_ASSIGNMENT_. Only the lines below from the one containing "This screenshot has height=1147, width=1721." through the last line should be set down, exactly as written and with no pictures.

(Dataset entries)
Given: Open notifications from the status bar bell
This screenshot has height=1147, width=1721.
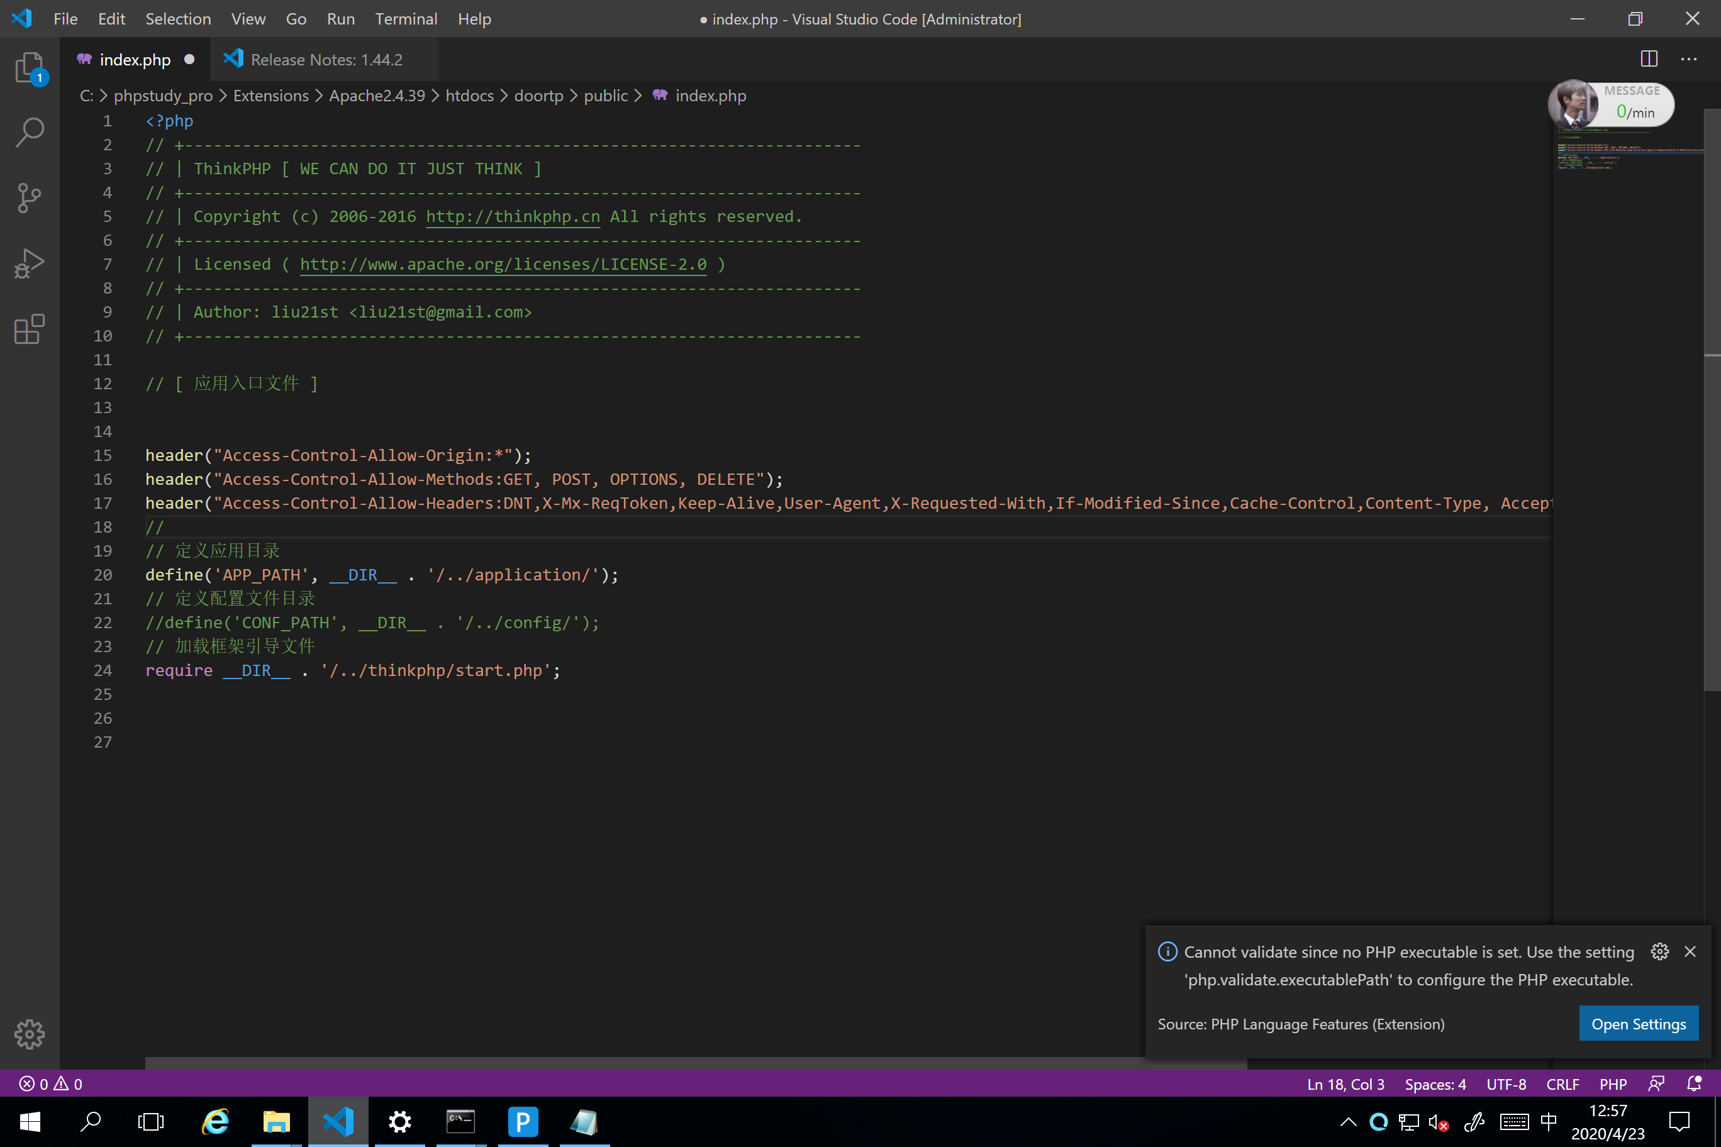Looking at the screenshot, I should tap(1694, 1083).
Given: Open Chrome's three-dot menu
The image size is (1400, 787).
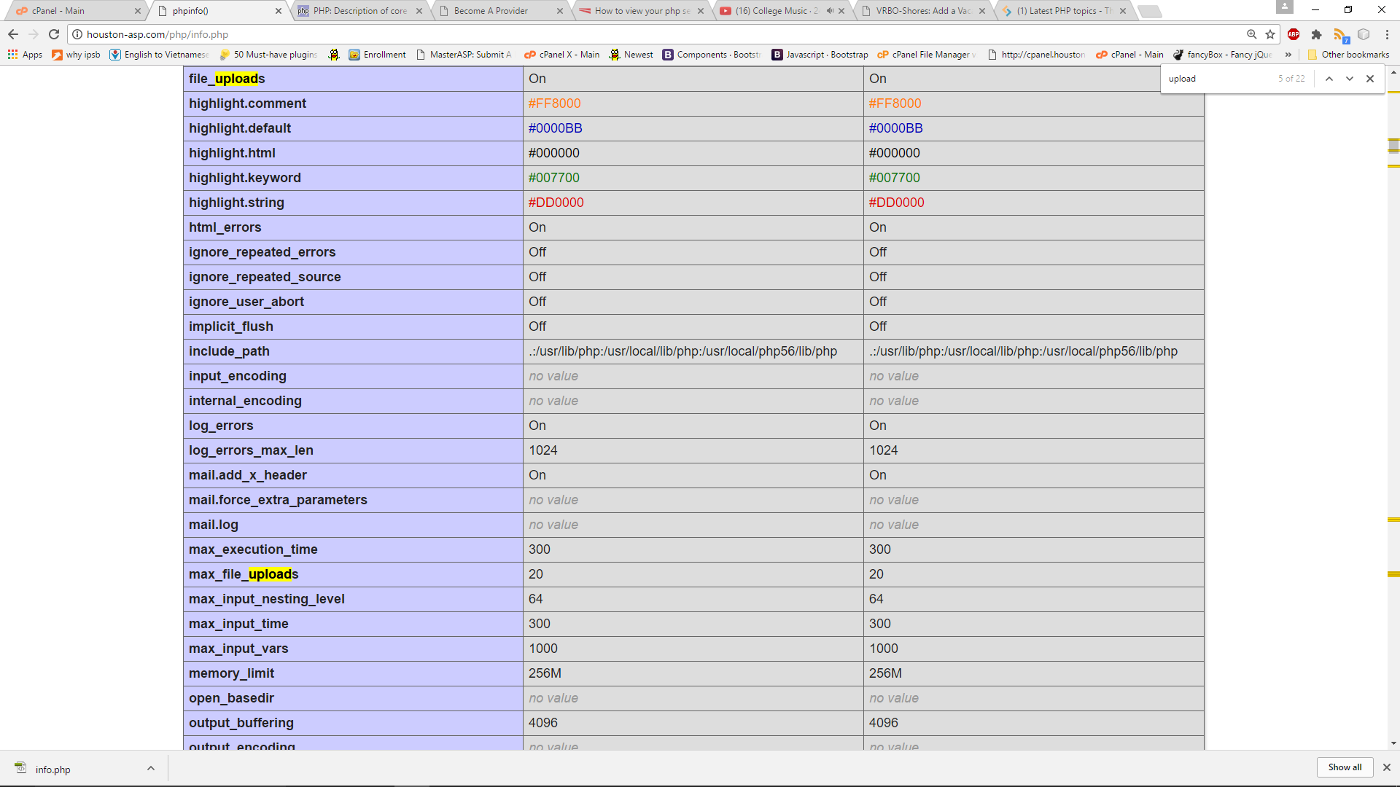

_WRITTEN SOLUTION_.
This screenshot has height=1147, width=1721.
Looking at the screenshot, I should tap(1694, 1083).
Given: Open Chrome's three-dot menu
The image size is (1400, 787).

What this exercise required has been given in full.